Vous me prendrez, Monsieur, sûrement pour un fou ou un illuminé. Tant pis. J'ai ma conscience pour moi. Malheureusement, ce que vous suspectez n'est que la triste réalité de ma condition d'otage, de forçat. Je dois dire la vérité, je dois la crier s'il le faut. Je ne peux plus me taire. Je suis, moi et moi seul, le véritable auteur de tous les romans et essais de Monsieur _________. Je peux le prouver de manière formelle et il est temps pour moi de faire éclater la vérité.
Comme je l'ai déjà évoqué, cet odieux contrat a commencé il y a des années de cela. Cet homme n'a jamais été capable d'inventer la moindre œuvre de fiction. Après un premier succès, il m'a demandé de continuer à écrire pour lui. Je l'ai fait. Comprenez-moi, je voulais seulement vivre en paix et oublier les sinistres moments que j'avais vécu dans mon pays. Je restais ouvert au monde par mes lectures, par la télévision, mais sans sortir de chez moi. Mon imaginaire ne s'en trouvait que plus développé. J'écrivis un deuxième roman pour lui. Ce fut encore un succès, d'ailleurs récompensé par le prix fémina. Grâce à son argent, et aussi à son aide, je parvins à faire venir ma femme en France. Cela faisait quatre ans que je ne l'avais pas vue. Nous vivions tranquillement dans l'appartement de Monsieur _______. Ma femme et moi étions tout l'un pour l'autre et nous n'aspirions qu'à la paix et à la tranquillité.

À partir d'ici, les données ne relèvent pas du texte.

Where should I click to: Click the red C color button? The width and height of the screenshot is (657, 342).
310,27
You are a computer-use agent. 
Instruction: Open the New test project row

J'ai mené encore cette vie pendant près de dix années. Nous avions quelques amis, réfugiés comme nous. Nos jours s'écoulaient simplement. Nous vivions dans une relative quiétude et, mis à part une irritation palpable et quelques mots lorsque j'avais du retard dans le travail qu'il me demandait, votre Monsieur _______ m'a toujours relativement bien traité. Seulement voilà, d'ami, j'avais pris conscience d'être devenu l'un de ses employés.
Malgré cette sensation désagréable, j'avais un toit, de quoi me nourrir moi et mon épouse, nous ne craignions pas pour nos vies et en comparaison de ce que nous avions pu vivre par le passé, cela nous apparaissait une vie très confortable. En dépit de ce fait, voilà deux ans s'est produit un événement qui m'a ouvert les yeux.
Il faut bien me comprendre, Monsieur, ma femme et moi nous estimions chanceux d'être en vie, d'être ensemble, de pouvoir simplement vivre, mais pendant toutes ces années, le succès et la renommée de cet homme n'avaient fait que croître alors que le revenu qu'il m'octroyait, lui, n'avait jamais évolué. Ses exigences, elles aussi, étaient allées croissantes. Il me sommait de lui fournir un travail sans cesse plus important. Je n'écrivais jamais assez, je n'allais pas assez vite. Il en fallait toujours plus, plus vite alors que lui-même était incapable d'aligner trois lignes correctement. J'appris plus tard que sa fortune avait peu à peu fondu et qu'à présent, il abusait des larges avances que lui octroyait son éditeur, menant toujours grand train. Pour assumer sa vie dispendieuse, il devait non seulement publier un roman par an mais encore écrire de nombreux articles et scénarii en parallèle.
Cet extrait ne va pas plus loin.